After all, the Roman Church has continually reiterated the law of priestly celibacy for most, if not all, of her history. So it seems that celibacy must have been pretty well accepted by the Church and the clergy, right?
The fact is, clerical celibacy has been a difficult issue from the beginning - we can see this throughout history, starting with Scripture. Even though our Lord plainly taught that virginity for the sake of the Kingdom is a more perfect life granted to some (cf Mt 19:10-12), it has been difficult to accept for many people, as Jesus said it would be. For this reason, the Church has reaffirmed and updated her laws concerning clerical celibacy over the last two millennia. So it's clear that, for the Roman priesthood, celibacy is here to stay.
Keep in mind, however, that the requirement of celibacy for priests is a practice rather than a doctrine. While it is the normal law for Roman priests, it is not an absolute requirement for priests in general. Because of this, there are many good priests in the Catholic Church (non-Latin rites and special cases) who are married. Celibacy itself does not make man a good priest - fidelity does.
While it is important to accept the Church's law and tradition, it's equally important to understand them. Why is it that the issue of celibacy is so important that the Church continuously reaffirms her position, even against strong opposition? While we cannot exhaust the reasons in this article, we'll look at the most important.
A priest, in a very real way, is a "stand-in" for Jesus Christ the High Priest. Not only in liturgical matters is this important; it is also necessary that a priest conform himself to Christ in every way possible if he is going to be a good priest who carries out the mission that Christ gave to the Church.
Celibacy emphasizes the unique role of the priest. Because a priest acts in persona Christi (in the person of Christ), his role in the salvation of mankind is unique, and it is tied uniquely to Christ's role as priest, prophet and king. When a priest lives more like Jesus, he is fulfilling his role more perfectly and he will help to bring about the Kingdom of God more readily.
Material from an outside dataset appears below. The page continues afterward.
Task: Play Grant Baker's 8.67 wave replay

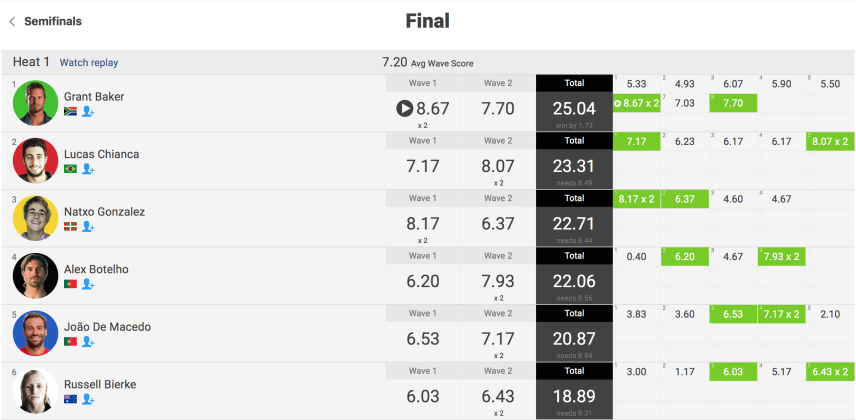Action: 405,109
This does not mean that celibates are better people. What it does mean is that there are different ways to live the Christian life, and some are more perfect ways than others. Jesus calls celibacy the most perfect way - but not all are called to live that way!
Think of it this way: If you are traveling a great distance, you have several options. You could walk, ride a bike, drive a car, or fly in an airplane. Obviously, flying is much faster, and the view is fantastic! But this is not the best option for each traveler. Some travelers have a purpose which necessitates driving, riding a bike or walking. In the end, they will all get to their destinations in the ways that best fit their purposes. However, for those who can take a plane, this method of traveling is the most direct way to get to the destination; in a similar way, Jesus points out, celibacy is the most direct route to heaven for those who are called.
While that might seem like a negative point, it's actually very positive. We won't need marriage in heaven! We will have perfect, close friendships with everyone there, and most especially with God Himself!
We are called to live the heavenly life, beginning even here on earth, at baptism. A priest has the opportunity to do this in a radical way by living celibacy joyfully. In doing this, he frees himself to have more perfect relationships with people even before we are all reunited in Heaven.
Because our society (similar to many societies before, around and probably after us) places a high priority on the self-gratification gained by the misuse of sexuality, we need to be reminded that "sex does not make us happy." Rather, it is living a life filled with grace which makes us happy. When married people are selfish, they have an unhappy marriage, and it often ends badly. But when they are selfless, they can be joyful because they are living grace-filled lives. Fr. Benedict Groeschel, CFR, quips: "The media trumpets the message that sex brings happiness. If this were true, we would indeed live in an earthly paradise and the world would be 'happy valley'." (The Courage to be Chaste)
A joyful celibate priest can be a very powerful reminder that holy joy comes from surrendering oneself to work for the good of others to help them get to heaven, which is the essence of marriage and the priesthood. Although marriage and celibacy may seem opposed, they are actually perfectly complimentary of each other.
It is often said that, rather than "giving up" the privileges and joys of having a family, a celibate priest (or religious) has an even bigger family because he is given the care of many souls. Celibacy allows him to care for these more freely than if he had his own wife and children.
St. Paul encouraged celibacy so that one could be more devoted to the service of God. In a spiritual and a practical way, celibacy allows the priest's first priority to be the Church. This makes a lot of sense - families require huge amounts of time and effort, and even more so does priestly ministry!
St. Paul was a practical man, and very wise. He didn't encourage celibacy because he thought marriage was bad, but because he knew, as our Lord taught, that virginity is a higher road. "This I say for your own benefit; not to put a restraint upon you, but to promote what is appropriate and to secure undistracted devotion to the Lord." (1 Cor 7:27-35)
Living celibacy may seem daunting, even contrary to our nature. But it is important to remember that it is part of the vocation of the priest. If God is calling a man to the priesthood (in the Roman Church), he is also calling him to celibacy (except for very special cases). That's great news, because it also means that he'll give him special graces to live celibacy. Celibacy is a gift from God, but like all gifts from God, it carries with it necessary responsibilities. To live the gift of celibacy in a healthy way requires sacrifice, practical habits for growing in virtue, and an ability to relate to others in a fully human and chaste way. Celibacy is a way some live out the call of God to love our neighbor in an inclusive, free, and generous way. It is a life of charity.
If you are discerning a vocation to the priesthood, be sure to prayerfully discern celibacy - don't just assume that "it will be okay." It's important to make an informed decision about such a weighty matter. But remember that God is in control, and if He wants you to live celibacy, He will make it possible to live it joyfully.